Penderita diabetes tidak selalu harus menghapus roti dari menu harian. Kuncinya terletak pada jenis roti, ukuran porsi, serta pasangan makanan yang dikonsumsi bersamanya.
Kekhawatiran roti dapat memicu lonjakan gula darah memang beralasan karena makanan ini mengandung karbohidrat. Namun, ahli gizi menilai roti masih dapat masuk ke pola makan selama total karbohidrat hariannya diperhitungkan.

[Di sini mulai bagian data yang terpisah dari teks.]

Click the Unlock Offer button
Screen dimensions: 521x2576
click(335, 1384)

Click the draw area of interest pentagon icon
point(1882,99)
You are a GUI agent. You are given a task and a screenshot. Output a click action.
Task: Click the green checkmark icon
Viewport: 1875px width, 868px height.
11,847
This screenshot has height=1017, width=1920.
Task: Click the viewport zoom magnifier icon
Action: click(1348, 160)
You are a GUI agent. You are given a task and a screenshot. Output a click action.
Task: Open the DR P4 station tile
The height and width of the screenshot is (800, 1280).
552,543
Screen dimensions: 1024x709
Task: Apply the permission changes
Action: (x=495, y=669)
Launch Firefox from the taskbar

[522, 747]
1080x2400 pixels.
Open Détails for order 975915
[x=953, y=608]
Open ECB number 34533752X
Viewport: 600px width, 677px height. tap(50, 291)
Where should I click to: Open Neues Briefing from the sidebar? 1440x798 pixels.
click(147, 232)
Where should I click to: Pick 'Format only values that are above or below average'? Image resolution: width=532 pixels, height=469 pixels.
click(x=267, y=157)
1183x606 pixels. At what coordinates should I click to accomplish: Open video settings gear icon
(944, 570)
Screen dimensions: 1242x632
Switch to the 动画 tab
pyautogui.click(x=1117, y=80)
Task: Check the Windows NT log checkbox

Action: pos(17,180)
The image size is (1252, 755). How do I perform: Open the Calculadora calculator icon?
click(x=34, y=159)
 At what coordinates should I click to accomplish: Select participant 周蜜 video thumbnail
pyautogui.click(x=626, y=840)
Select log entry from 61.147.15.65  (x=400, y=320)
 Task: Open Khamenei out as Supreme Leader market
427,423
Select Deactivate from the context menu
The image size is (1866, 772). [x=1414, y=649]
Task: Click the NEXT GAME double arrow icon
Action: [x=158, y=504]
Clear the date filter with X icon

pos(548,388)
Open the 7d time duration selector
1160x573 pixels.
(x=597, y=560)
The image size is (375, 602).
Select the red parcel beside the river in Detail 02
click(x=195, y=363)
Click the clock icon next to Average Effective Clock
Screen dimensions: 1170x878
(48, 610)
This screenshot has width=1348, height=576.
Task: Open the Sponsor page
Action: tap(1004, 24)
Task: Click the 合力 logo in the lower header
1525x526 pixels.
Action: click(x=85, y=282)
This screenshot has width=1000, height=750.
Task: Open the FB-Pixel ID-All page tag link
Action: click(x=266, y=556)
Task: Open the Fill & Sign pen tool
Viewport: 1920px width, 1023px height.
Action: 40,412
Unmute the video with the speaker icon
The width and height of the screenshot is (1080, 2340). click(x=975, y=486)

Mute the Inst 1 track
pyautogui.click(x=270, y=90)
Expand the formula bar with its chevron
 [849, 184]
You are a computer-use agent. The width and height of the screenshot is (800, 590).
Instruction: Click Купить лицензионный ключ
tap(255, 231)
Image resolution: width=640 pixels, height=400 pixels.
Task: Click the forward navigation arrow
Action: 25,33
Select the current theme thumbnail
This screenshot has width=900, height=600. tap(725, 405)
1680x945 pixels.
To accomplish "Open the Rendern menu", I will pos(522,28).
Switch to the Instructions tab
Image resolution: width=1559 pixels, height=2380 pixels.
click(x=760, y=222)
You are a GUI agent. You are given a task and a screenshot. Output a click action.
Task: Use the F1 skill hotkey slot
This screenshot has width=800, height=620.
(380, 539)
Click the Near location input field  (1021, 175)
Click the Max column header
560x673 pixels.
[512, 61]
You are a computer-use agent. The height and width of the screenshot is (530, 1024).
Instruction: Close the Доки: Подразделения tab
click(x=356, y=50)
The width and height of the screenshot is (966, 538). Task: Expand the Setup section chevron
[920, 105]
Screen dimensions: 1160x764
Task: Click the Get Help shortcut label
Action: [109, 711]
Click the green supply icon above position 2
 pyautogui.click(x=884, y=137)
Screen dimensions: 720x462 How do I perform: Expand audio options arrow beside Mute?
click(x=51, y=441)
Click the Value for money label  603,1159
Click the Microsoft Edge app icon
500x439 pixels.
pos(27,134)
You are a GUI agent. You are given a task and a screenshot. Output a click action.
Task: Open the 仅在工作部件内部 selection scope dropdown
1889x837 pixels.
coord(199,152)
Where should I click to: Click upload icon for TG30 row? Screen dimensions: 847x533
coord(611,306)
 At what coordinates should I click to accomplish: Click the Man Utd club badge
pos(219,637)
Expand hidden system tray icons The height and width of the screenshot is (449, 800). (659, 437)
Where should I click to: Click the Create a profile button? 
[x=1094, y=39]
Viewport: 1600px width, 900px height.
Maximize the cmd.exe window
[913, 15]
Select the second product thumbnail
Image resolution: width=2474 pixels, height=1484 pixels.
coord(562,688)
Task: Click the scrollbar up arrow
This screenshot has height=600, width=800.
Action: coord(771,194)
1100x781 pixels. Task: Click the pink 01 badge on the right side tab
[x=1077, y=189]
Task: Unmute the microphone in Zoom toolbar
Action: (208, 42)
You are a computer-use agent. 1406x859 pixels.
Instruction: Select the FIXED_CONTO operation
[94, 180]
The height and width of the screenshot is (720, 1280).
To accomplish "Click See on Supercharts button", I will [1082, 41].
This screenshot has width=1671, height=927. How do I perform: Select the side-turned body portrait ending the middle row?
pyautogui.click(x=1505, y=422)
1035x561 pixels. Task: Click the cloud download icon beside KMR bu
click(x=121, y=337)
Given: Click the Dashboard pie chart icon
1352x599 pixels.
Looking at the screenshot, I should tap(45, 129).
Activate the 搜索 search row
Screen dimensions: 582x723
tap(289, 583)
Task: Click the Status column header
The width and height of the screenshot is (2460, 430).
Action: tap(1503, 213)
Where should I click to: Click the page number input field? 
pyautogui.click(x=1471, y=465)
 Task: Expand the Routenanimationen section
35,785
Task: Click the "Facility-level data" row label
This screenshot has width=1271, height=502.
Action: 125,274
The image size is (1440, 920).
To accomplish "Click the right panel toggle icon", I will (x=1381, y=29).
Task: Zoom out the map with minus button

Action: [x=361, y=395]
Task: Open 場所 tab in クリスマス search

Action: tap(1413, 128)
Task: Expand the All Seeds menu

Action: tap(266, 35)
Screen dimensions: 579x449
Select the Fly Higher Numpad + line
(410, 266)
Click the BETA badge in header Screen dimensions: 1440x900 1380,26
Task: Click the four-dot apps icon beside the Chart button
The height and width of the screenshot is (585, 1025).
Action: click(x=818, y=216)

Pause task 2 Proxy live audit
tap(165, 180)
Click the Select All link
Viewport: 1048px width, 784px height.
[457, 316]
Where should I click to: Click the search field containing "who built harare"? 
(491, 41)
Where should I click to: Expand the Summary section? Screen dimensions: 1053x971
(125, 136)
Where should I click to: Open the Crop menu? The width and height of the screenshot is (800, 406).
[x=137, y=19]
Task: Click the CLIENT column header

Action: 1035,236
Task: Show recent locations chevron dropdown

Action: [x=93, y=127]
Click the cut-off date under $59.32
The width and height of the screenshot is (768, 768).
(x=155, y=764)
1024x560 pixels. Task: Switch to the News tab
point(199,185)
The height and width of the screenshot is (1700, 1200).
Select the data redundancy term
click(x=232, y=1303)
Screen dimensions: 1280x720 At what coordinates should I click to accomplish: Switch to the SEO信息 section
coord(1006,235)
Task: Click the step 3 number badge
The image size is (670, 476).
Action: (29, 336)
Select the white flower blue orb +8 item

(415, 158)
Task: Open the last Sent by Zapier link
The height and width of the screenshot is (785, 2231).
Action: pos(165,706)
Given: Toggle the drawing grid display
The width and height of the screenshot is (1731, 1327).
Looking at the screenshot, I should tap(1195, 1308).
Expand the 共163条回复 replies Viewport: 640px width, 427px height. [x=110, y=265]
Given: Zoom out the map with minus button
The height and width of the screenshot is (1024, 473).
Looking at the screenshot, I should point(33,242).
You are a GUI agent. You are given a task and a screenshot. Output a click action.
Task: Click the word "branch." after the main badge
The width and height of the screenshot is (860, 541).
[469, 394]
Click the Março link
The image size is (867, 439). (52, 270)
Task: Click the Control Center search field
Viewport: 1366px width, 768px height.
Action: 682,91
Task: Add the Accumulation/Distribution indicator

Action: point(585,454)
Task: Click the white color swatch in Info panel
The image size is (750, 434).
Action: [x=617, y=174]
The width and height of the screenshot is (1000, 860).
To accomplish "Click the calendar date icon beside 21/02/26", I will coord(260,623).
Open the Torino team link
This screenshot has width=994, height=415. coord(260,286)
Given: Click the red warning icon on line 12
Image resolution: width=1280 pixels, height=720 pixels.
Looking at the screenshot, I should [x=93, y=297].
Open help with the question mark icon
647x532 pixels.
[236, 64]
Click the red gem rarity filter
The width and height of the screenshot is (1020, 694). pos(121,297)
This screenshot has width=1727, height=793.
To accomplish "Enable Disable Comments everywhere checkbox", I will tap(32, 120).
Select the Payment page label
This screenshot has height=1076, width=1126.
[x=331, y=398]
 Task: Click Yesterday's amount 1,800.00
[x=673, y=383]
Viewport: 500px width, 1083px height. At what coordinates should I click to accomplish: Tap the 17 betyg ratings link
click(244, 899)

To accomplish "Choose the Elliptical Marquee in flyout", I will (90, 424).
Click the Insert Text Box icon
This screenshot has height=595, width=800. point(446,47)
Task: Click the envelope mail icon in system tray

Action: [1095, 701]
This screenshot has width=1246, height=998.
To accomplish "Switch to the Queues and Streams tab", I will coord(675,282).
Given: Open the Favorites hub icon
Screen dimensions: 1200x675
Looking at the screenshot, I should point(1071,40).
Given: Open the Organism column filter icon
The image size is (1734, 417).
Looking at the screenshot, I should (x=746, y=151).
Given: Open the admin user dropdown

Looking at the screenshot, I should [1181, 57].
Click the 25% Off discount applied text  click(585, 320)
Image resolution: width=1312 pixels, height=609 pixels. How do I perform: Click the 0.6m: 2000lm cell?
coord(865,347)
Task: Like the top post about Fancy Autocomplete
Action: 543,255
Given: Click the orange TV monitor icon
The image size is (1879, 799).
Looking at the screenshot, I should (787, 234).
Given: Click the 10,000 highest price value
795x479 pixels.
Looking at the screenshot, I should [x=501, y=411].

Kitty Broihier, ahli gizi yang dikutip EatingWell, menyebut konsumsi roti tetap diperbolehkan bila disesuaikan dengan kebutuhan karbohidrat setiap individu. Kebutuhan tersebut tidak sama pada setiap orang karena dipengaruhi kondisi kesehatan, aktivitas, dan target pengendalian gula darah.
Artinya, satu jenis roti yang cocok bagi seseorang belum tentu sesuai untuk orang lain. Pengaturan porsi bersama ahli gizi dapat membantu penderita diabetes menentukan jumlah karbohidrat yang tepat dalam menu sehari-hari.
Roti Bukan Masalah Jika Pilihannya Tepat
Perhatian utama sebaiknya diarahkan ke label nilai gizi, bukan hanya pada nama atau warna roti di kemasan. Roti yang tampak sehat belum tentu memiliki kandungan serat tinggi atau jumlah karbohidrat yang sesuai kebutuhan.
Menurut Susan Weiner, ahli gizi dan penulis Diabetes: 365 Tips for Living Well, ada dua angka yang perlu diperiksa sebelum membeli roti. Kandungan serat membantu memperlambat penyerapan karbohidrat, sedangkan karbohidrat dan kalori membantu mengatur porsi makan.
| Hal yang Dicek | Anjuran per Sajian | Tujuannya |
|---|---|---|
| Serat | Setidaknya 3 gram | Membantu memperlambat penyerapan karbohidrat |
| Karbohidrat dan kalori | Maksimal sekitar 15 gram karbohidrat dan 100 kalori per lembar | Membantu menjaga porsi tetap terkontrol |
Roti gandum utuh dapat menjadi pilihan karena kandungan seratnya berpotensi lebih mendukung pengendalian respons gula darah setelah makan. Broihier menyarankan roti dengan sedikitnya 3 gram serat per sajian.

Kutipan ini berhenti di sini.